Indeed, the importance of the sense of smell in social interactions has been widely documented in all land-living mammals – except for humans. Is this because humans don’t use their noses in social settings the way all other terrestrial mammals do or is this behavior not as overt in people?
The research itself
New research at the Weizmann Institute of Science in Rehovot has discovered that people may have a tendency to form friendships with individuals who have a similar body odor.
The researchers were able to predict the quality of social interactions between complete strangers by first “smelling” them with a device known as an electronic nose (eNose).
These findings – recently published in Science Advances of the American Association for the Advancement of Science under the title “There is chemistry in social chemistry” – suggest that the sense of smell may play a larger role in human social interactions than previously thought.
Graduate student Inbal Ravreby, working in Prof. Noam Sobel’s lab in Weizmann’s Brain Sciences Department, suggested that the latter is the case.
She relied on two previous observations – that several lines of evidence suggest that humans are constantly, although mostly subconsciously, sniffing themselves and that humans often subconsciously sniff other people.
People seek the familiar
It’s also known that people tend to become friends with others who are similar to themselves. Some of the known similarities that predict friendships are age, race, education, religion and physical appearance, the researchers wrote.
“There are also more complex similarities such as personality and values and even in patterns of neural activity and genetic makeup,” they said.
Ravreby hypothesized that when subconsciously sniffing themselves and others, people may be making subliminal comparisons and then gravitate toward those whose smell is similar to their own.
Friendships are forever
Human, same-sex non-romantic friendships are a critical pillar of psychological health. Such friendships can develop slowly over time, but occasionally, in so-called “click friendships,” a strong sense of bonding can form almost instantaneously.
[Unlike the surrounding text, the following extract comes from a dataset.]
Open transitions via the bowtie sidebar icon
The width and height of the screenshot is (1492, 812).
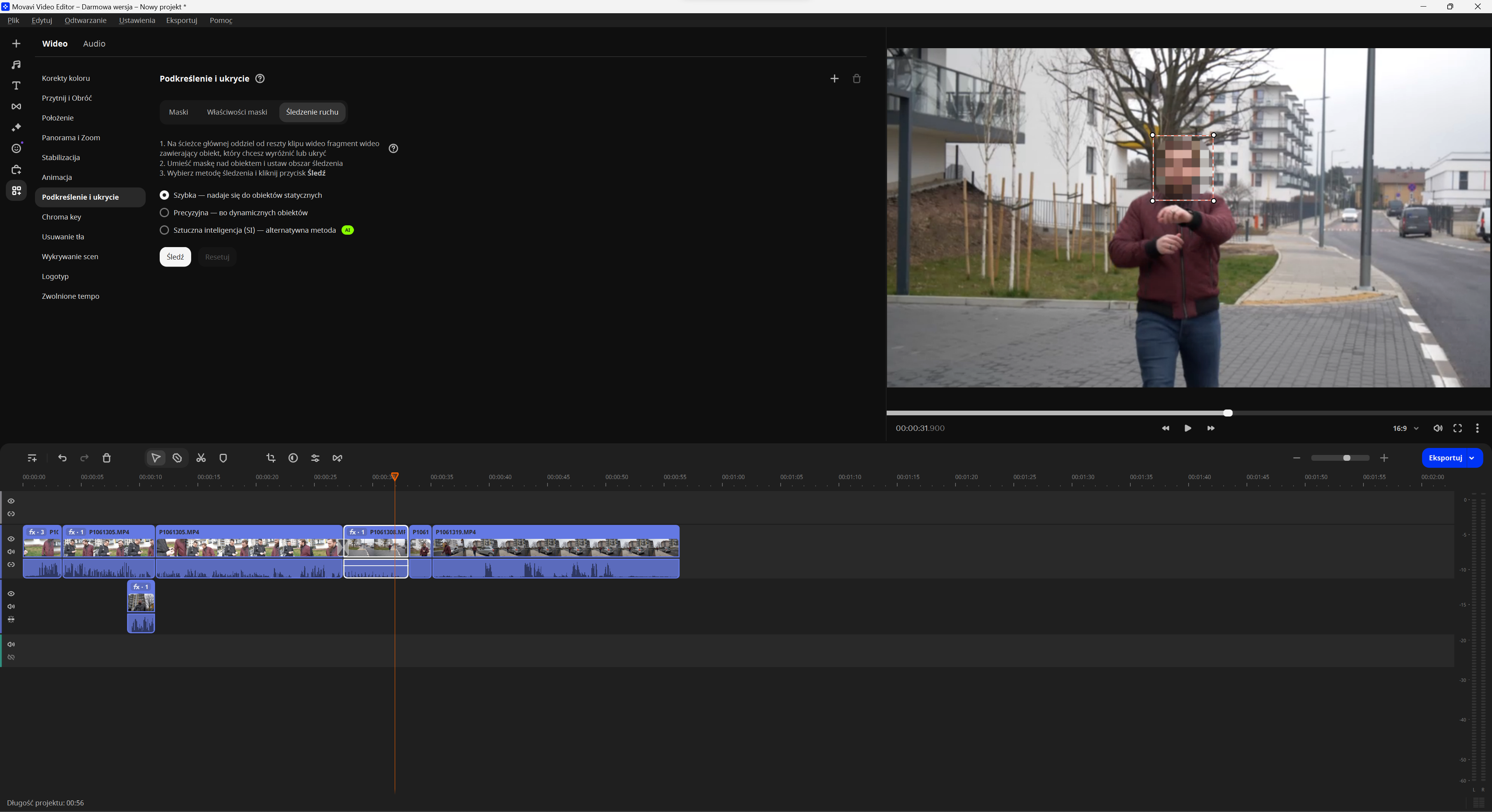click(16, 106)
To test her hypothesis, Ravreby recruited pairs of click friends. She hypothesized that because such friendships emerge prior to an in-depth acquaintance, they may be particularly influenced by physiological traits such as body odor.
From smelling samples to friendship trends
She then collected body odor samples from these pairs of friends and conducted two sets of experiments to compare the samples with those collected from random pairs of individuals. In one set of experiments, she performed the comparison using the eNose, which assessed the chemical signatures of the odors.
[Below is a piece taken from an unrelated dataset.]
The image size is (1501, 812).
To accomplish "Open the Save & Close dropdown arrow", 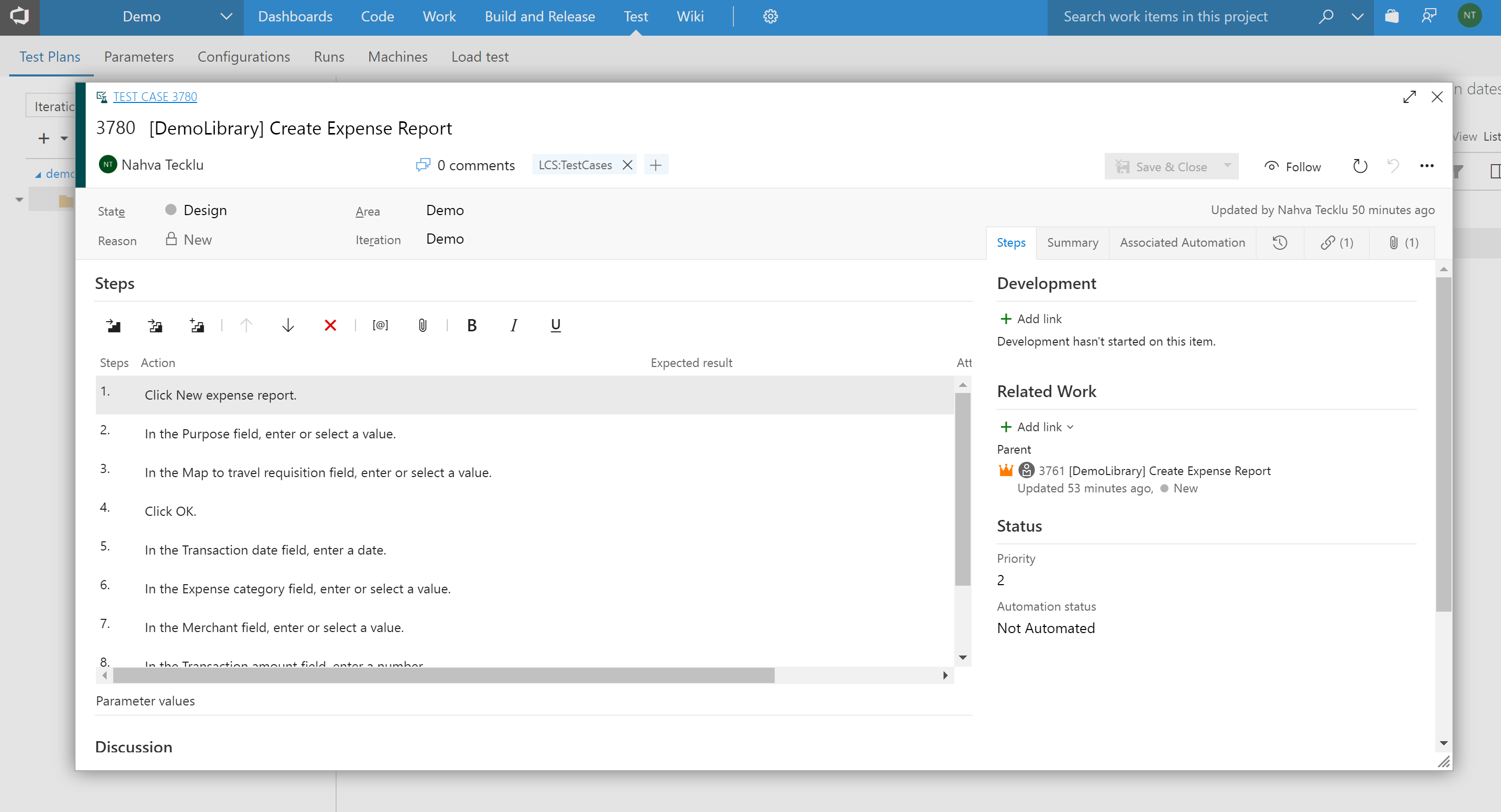I will click(1228, 166).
In the second set of experiments, she asked volunteers to smell the two groups of body odor samples to assess similarities measured by human perception. In both types of experiments, click friends were found to smell significantly more like each other than did the individuals in the random pairs.
Ravreby then wanted to rule out the possibility that body odor similarity was a consequence of click friendships, rather than a contributing cause.
For example, what if the friends had a similar smell because they ate the same types of food or shared other life experiences that influence body odor?
To deal with this issue, Ravreby performed an additional set of experiments, in which she used an eNose to “smell” a number of volunteers who were complete strangers to one another and then asked them to engage in nonverbal social interactions in pairs.
After each such structured interaction, the participants rated the other individual in terms of how much they liked that person and how likely they were to become friends.
Subsequent analysis revealed that the individuals who had more positive interactions indeed smelled more like each other, as determined by the eNose.
In fact, when Ravreby and statistician Dr. Kobi Snitz entered the data into a computational model, they were able to predict with 71% accuracy which two individuals would have a positive social interaction based on eNose data alone.
In other words, body odor appears to contain information that can predict the quality of social interactions between strangers.
“These results imply that, as the saying goes, there is chemistry in social chemistry,” Ravreby concluded.
“These results imply that, as the saying goes, there is chemistry in social chemistry.”Weizmann graduate student Inbal Ravreby
Sobel, who is head of the Azrieli National Institute for Human Brain Imaging and Research, cautioned, however, that “this is not to say that we act like goats or shrews – humans likely rely on other[s], far more dominant cues in their social decision-making. Nevertheless, our study’s results do suggest that our nose plays a bigger role than previously thought in our choice of friends.”